* [Written instruction] In the conversation transcript below, what word does one speaker say really bugs them when it comes up?

* [Document extract]
• • • • • • •

So when there's a feeling
that you can't safely explore alternatives,
people are kind of pulled into their extreme positions.
That's, I think, where we are,
especially at the level of a large mass decentered society
where we don't
encounter people who have very different views from our own, right?
Where we go to buy our coffee, where we go to buy our groceries,
those places tend to look around at people just like us,
or at least we imagine just like us.
So we are both entrenched in little encampments of people like-minded in finding that it's dangerous to deliberate with people from a different position.
So people have their guards up and defensives up, and it's really hard to think through difficult questions.
One of the things that I encounter because I do talk to people about sort of the
long view about things. And one of the words that comes up that kind of really bugs me is
unprecedented. It's unprecedented. This is all unprecedented, but there's always precedent.
And I'm wondering in the course of the work that you've done, and in the time that you've done it,
And in the time that you've done it, is there a similar moment or a similar range of issues that you think are, you know, not entirely the same, but analogous in terms of that ethos of fear and the perception of danger that you think is really, in a way, mirrors what we're going through today. Yeah, I was a history undergraduate. I studied history,
and at the end of it, I thought, what have I learned? I've learned that throughout human
history, people have done horrible things to each other. That was depressing. But there is something
that we can say in the past 100 years that things have taken a more extreme shape. That's not unprecedented. There've been
arcs and dips throughout human history of people getting to the point where they feel very, very
embattled and defensive. So it's not unprecedented, but it's not, it wasn't like this 50 years ago,
when people really did, you know, have dinner and engaged often with people with very different points of view.
There is a tendency, I think, to blame this moment, this culture that we're living in to the challenge of, I mean, the way that you've described it, we don't encounter difference in our daily life.
But it's precisely the presence of difference that
people say, well, this is what's wrong. It's people are too different, or there's different
kinds of people, and they're ruining everything. And, you know, and your work, that is part of the
work that you do in terms of the application of your thinking on these issues. So can you talk
a little bit about that, that's that sort of, you know, for lack of a better term, real
world work that you've been doing to help communities and groups come together to deliberate?

• • • • • • •

* [Text and item location entries]
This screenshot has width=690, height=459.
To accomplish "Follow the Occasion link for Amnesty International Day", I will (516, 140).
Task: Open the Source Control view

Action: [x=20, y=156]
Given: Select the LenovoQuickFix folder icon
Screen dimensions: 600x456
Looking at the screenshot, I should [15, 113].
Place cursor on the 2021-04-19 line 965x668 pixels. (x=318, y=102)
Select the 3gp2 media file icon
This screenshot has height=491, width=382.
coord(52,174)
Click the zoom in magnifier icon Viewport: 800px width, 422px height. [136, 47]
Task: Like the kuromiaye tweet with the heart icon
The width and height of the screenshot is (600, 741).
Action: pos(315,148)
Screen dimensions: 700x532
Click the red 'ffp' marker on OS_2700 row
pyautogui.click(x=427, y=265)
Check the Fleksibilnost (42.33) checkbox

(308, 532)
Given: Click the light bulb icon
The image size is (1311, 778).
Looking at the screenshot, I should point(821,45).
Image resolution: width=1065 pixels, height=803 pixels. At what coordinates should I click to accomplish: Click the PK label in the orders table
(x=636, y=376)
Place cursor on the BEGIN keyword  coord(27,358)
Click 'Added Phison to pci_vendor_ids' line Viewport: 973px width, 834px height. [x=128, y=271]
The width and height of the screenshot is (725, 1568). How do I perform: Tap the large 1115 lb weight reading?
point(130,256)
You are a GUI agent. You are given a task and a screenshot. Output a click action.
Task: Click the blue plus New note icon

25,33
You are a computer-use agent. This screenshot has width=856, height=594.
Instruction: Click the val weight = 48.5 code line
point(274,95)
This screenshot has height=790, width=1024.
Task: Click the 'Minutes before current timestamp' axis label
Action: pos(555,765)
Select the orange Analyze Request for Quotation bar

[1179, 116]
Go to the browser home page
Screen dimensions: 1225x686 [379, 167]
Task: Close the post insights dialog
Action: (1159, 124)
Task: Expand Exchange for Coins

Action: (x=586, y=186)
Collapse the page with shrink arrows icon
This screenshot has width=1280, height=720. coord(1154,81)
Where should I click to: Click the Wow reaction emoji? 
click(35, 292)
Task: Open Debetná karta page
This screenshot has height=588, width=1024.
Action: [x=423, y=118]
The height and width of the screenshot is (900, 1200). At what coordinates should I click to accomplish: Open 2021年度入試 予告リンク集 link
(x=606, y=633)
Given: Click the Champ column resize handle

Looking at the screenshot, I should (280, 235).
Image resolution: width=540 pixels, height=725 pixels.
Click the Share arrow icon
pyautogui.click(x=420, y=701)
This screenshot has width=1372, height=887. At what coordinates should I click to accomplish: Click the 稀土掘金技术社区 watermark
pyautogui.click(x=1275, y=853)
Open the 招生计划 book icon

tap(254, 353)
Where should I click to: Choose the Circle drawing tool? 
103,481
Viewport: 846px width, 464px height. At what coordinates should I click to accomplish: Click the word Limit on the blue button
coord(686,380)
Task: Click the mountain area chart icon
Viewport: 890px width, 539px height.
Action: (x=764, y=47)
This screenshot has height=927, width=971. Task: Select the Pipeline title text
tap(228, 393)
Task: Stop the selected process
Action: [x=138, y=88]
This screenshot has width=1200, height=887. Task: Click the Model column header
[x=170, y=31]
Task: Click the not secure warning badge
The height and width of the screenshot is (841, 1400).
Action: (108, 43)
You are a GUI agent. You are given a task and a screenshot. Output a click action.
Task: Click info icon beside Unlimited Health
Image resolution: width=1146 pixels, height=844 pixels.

• • • • • • •

* [Result of this task] Unprecedented.